Dolayısıyla uygarlığın varlığını sürdürebilmesi ve daima ilerletilebilmesi, korunabilmesi ile birlikte, tam bir sorumlulukla, bilinçli karar alma ve tercihler yoluyla uygulanması gerektiği gerçeğinin önemi ve aciliyeti daha da artar. Kişisel ya da kişiler arası (bu gruplar, kurumlar ve kuruluşlar için de geçerlidir) ihtiraslar ve çıkarlar yerine kurumsal kültür ve yönetmelikler yoluyla, kontrol mekanizmaları aracılığıyla, güçler ayrılığı ilkesiyle, evrensel kurallarla, uygarlığın sağlam biçimde kurulmasının ve inşasının önemi ve aciliyeti asla abartılamaz. Çünkü bunlar olmadan biz insanlar şempanze ve bonobo kuzenlerimiz gibi ilkel bir varoluştan öteye geçemeyiz. Kendimizi doğanın şuursuz var oluşuna, kaotik yapısına (doğanın doğası kaostur) ve olmayan insafına bırakamayız ve bırakmamalıyız! İnsanoğlu olarak kendi seçimlerimizi yapmayı ve sorumluluk almayı kaçınılmaz olarak öğrenmek ve bunu benimsemek durumundayız.

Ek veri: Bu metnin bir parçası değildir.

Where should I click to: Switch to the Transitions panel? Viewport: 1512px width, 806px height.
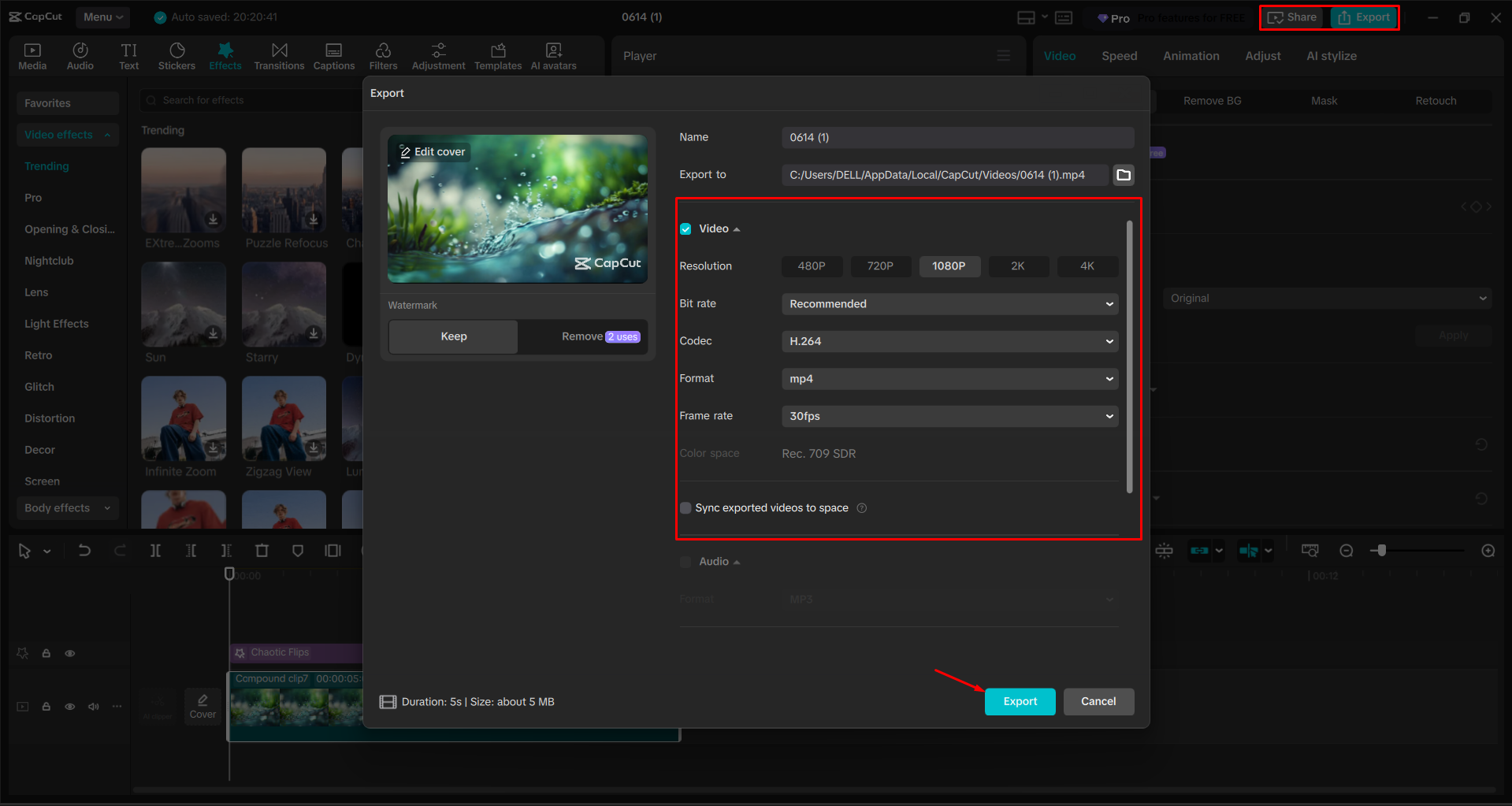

Daha iyi bir varoluş biçimine yönelik genel çerçeve birçok şeyi kökünden değiştirecektir: Rasyonel düşünce, hür ifadenin herkesçe tanınması, şüphecilik, realizm, gözlem ve somut kanıt ve tabii ki öz eleştiri!

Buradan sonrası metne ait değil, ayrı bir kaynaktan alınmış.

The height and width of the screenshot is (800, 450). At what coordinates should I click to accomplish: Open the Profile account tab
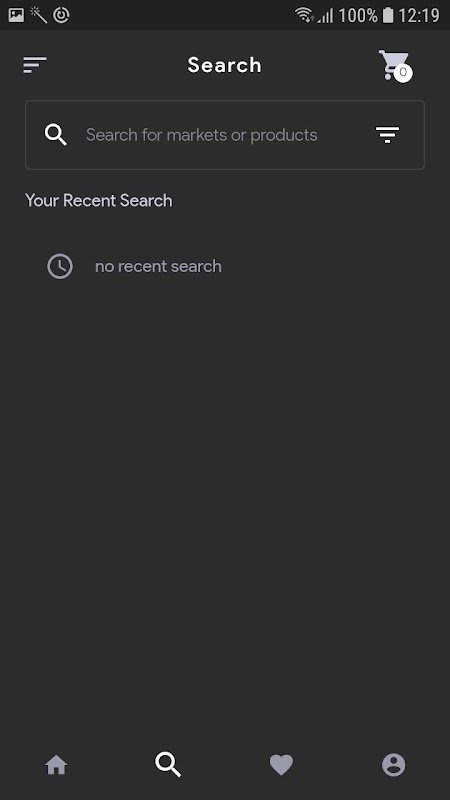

Dogmatizme, tarikat zihniyetine, çoğunluğun tiranlığına (bazı azınlıkların tiranlığını da unutmamak gerekir) İlkelciliğe, feodalizme, mezhepçiliğe, bâtıl inançlara ve enfantilizme karşı çıkmak ve bunları terk etmek, tek tek herkesin görevi olup, bizi insan yapan, tercih edilmiş yaklaşım biçimleri arasındadır…
… Miras aldığımızdan daha iyi bir dünya için, yalnızca kendimizi düşünerek değil, aynı zamanda gelecek nesilleri düşünerek!
Aklın peşinden gidin ve mantıksız korkularla tüm hurafeleri terk edin!